◆ Exercise brief: Extract every line in the records that contains the word "Click", matching case exactly.

*** Source material ***

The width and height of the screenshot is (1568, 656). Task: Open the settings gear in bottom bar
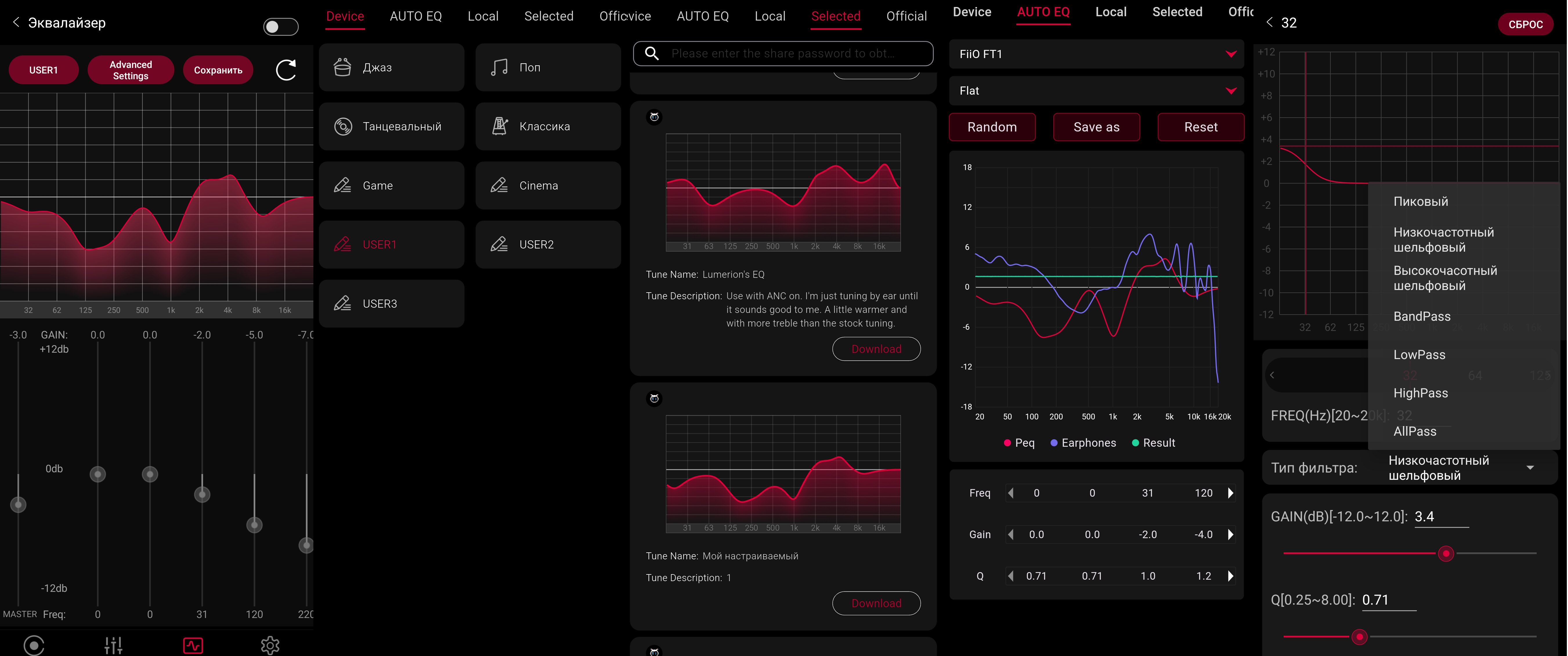270,645

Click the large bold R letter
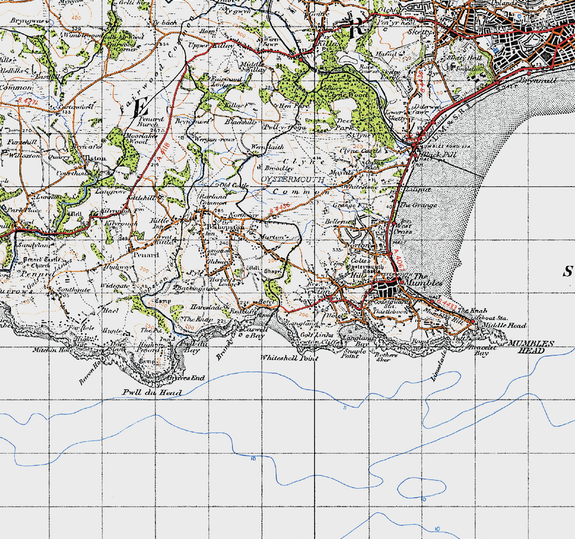tap(358, 29)
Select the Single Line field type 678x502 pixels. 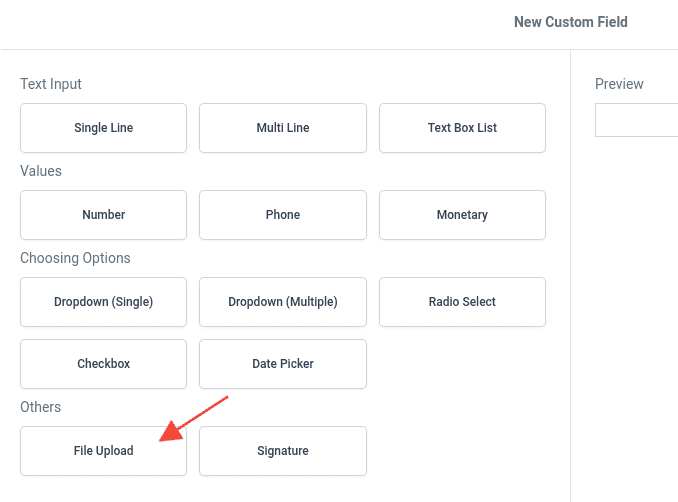[x=103, y=128]
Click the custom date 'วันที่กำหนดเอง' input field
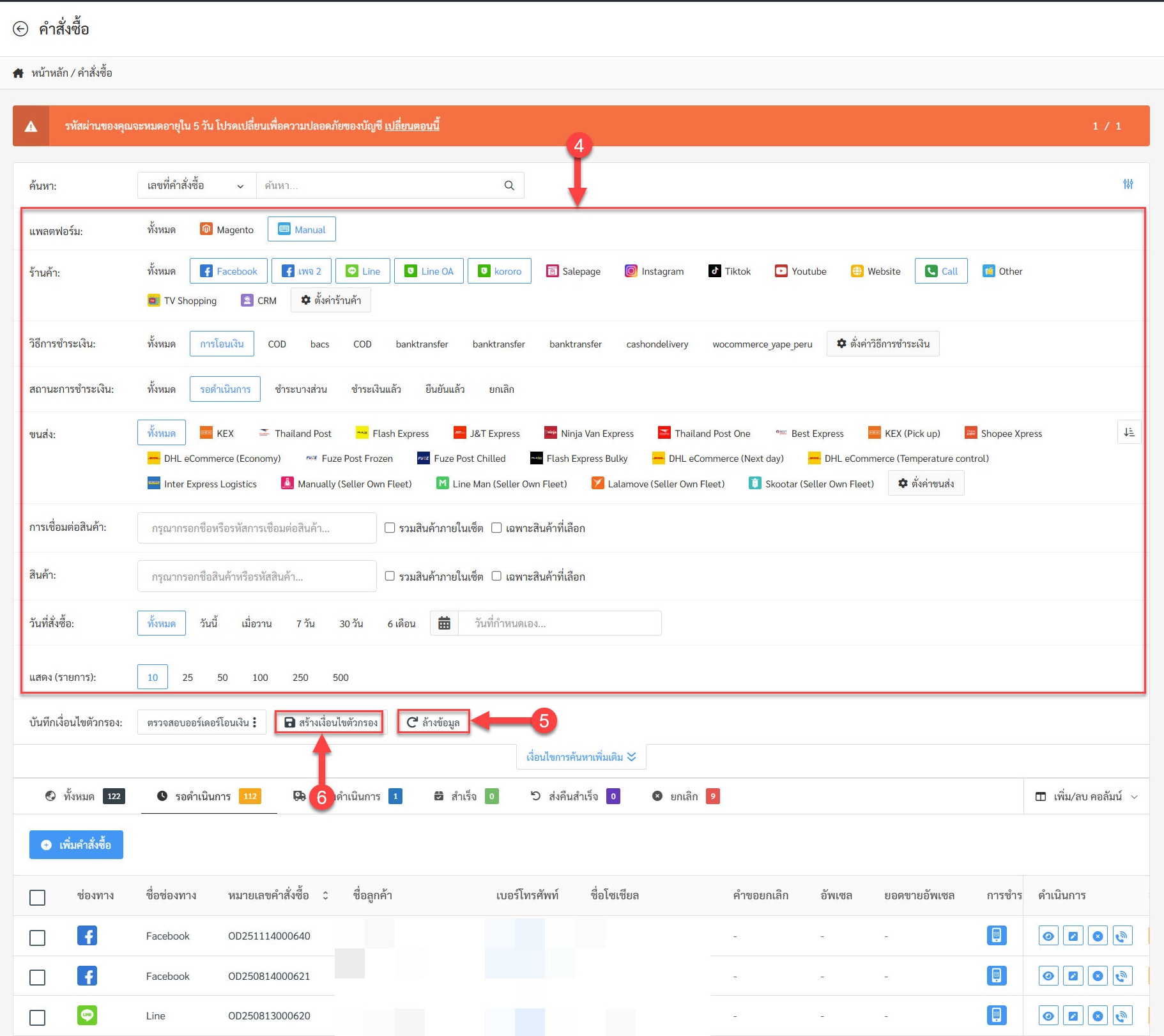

***

◆ Reply:
Click the large bold R letter
Click the custom date 'วันที่กำหนดเอง' input field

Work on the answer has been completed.